The Materials contain highly confidential information regarding Blackstone and a Fund's investments, strategy and organization. Your acceptance of the Materials constitutes your agreement that the Materials are designated as "trade secret" and "highly confidential" by Blackstone and are neither publicly available nor do they constitute a public record and that you shall (i) keep confidential all the information contained in the Materials, as well as any information derived by you from the information contained in the Materials (collectively, "Confidential Information") and not disclose any such Confidential Information to any other person (including in response to any Freedom of Information Act, public records statute, or similar request), (ii) not use any of the Confidential Information for any purpose other than to evaluate or monitor investments in a Fund, (iii) not use the Confidential Information for purposes of trading securities, including, without limitation, securities of Blackstone or its portfolio companies, (iv) except to download the Materials from BXAccess, not copy the Materials without the prior consent of Blackstone, and (v) promptly return any or all of the Materials and copies hereof to Blackstone upon Blackstone's request, in each case subject to the confidentiality provisions more fully set forth in a Fund's Offering Documents and any other written agreement(s) between the recipient and Blackstone, a current or potential portfolio company, or a third-party service provider engaged by Blackstone in connection with evaluation of a potential investment opportunity.

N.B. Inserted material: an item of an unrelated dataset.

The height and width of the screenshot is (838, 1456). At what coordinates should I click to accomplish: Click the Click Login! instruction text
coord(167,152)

**Blackstone Proprietary Data.** Certain information and data provided herein is based on Blackstone proprietary knowledge and data. Portfolio companies may provide proprietary market data to Blackstone, including about local market supply and demand conditions, current market rents and operating expenses, capital expenditures, and valuations for multiple assets. Such proprietary market data is used by Blackstone to evaluate market trends as well as to underwrite potential and existing investments. While Blackstone currently believes that such information is reliable for purposes used herein, it is subject to change, and reflects Blackstone's opinion as to whether the amount, nature and quality of the data is sufficient for the applicable conclusion, and no representations are made as to the accuracy or completeness thereof.

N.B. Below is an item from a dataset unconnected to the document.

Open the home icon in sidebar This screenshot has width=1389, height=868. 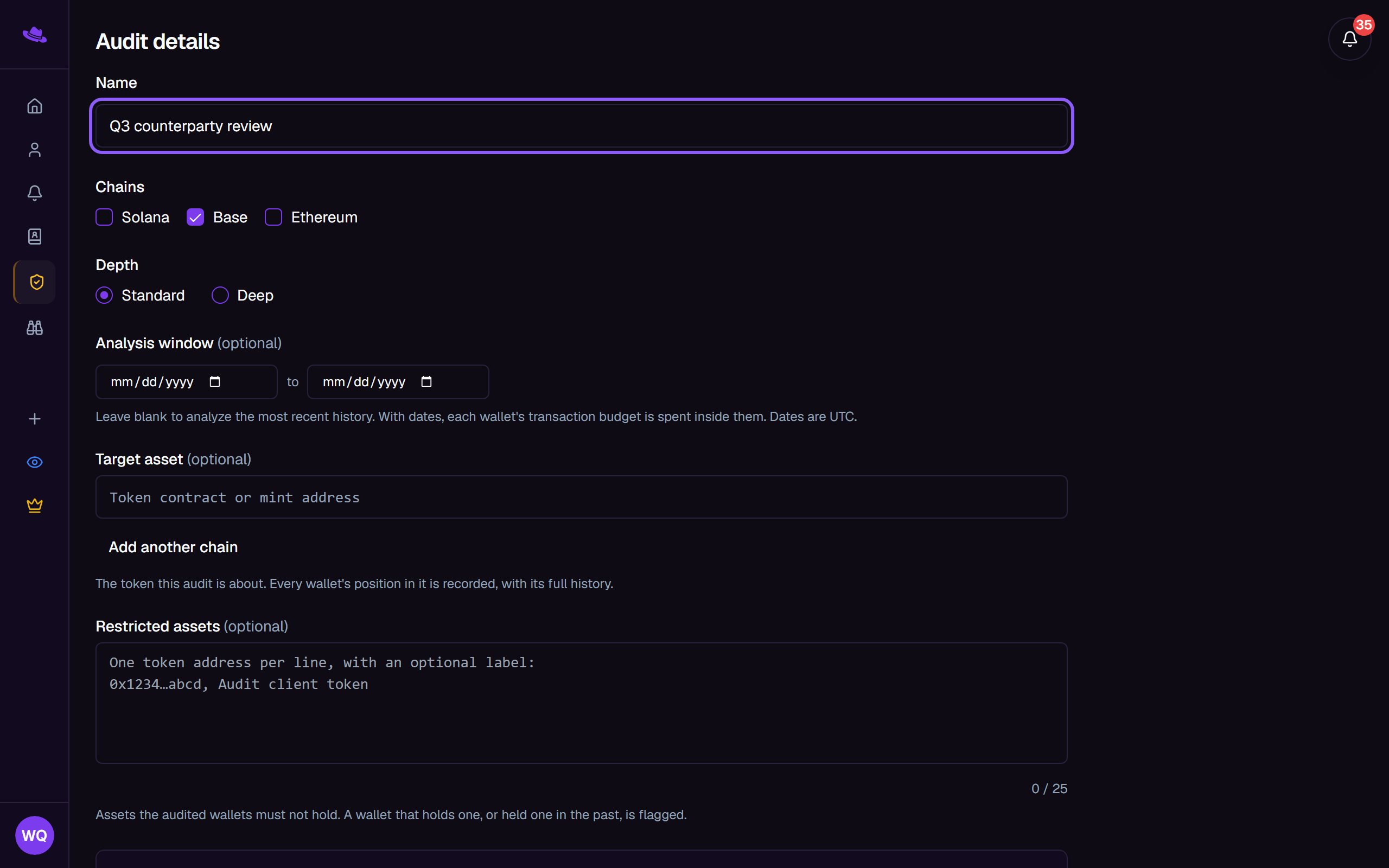34,106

**Case. Studies.** The selected investment examples, case studies and/or transaction summaries presented or referred to herein may not be representative of all transactions of a given type or of investments generally and are intended to be illustrative of the types of investments that have been made or may be made by the Fund in employing the Fund's investment strategies. It should not be assumed that the Fund will make equally successful or comparable investments in the future. Moreover, the actual investments to be made by the Fund will be made under different market conditions from those investments presented or referenced and may differ substantially from the investments presented herein as a result of various factors. Prospective investors

should also note that the selected investment examples, case studies and/or transaction summaries presented or referred to herein have involved Blackstone professionals who will be involved with the management and operations of the Fund as well as other Blackstone personnel who will not be involved in the management and operations of such Fund. Certain investment examples described herein may be owned by investment vehicles managed by Blackstone and by certain other third-party equity partners, and in connection therewith Blackstone may own less than a majority of the equity securities of such investment. Further investment details are available upon request.

**Conflicts of Interest.** There may be occasions when a Fund's general partner and/or the investment advisor, and their affiliates will encounter potential conflicts of interest in connection with such Fund's activities including, without limitation, the allocation of investment opportunities, relationships with Blackstone's and its affiliates' investment banking and advisory clients, and the diverse interests of such Fund's limited partner group. There can be no assurance that Blackstone will identify, mitigate, or resolve all conflicts of interest in a manner that is favorable to the fund.

**ERISA Fiduciary Disclosure.** The foregoing information has not been provided in a fiduciary capacity under ERISA, and it is not intended to be, and should not be considered as, impartial investment advice.

**Diversification; Potential Lack Thereof.** Diversification is not a guarantee of either a return or protection against loss in declining markets. The number of investments which a Fund makes may be limited, which would cause the Fund's investments to be more susceptible to fluctuations in value resulting from adverse economic or business conditions with respect thereto. There is no assurance that any of the Fund's investments will perform well or even return capital; if certain investments perform unfavorably, for the Fund to achieve above-average returns, one or a few of its investments must perform very well. There is no assurance that this will be the case. In addition, certain geographic regions and/or industries in which the Fund is heavily invested may be more adversely affected from economic pressures when compared to other geographic regions and/or industries.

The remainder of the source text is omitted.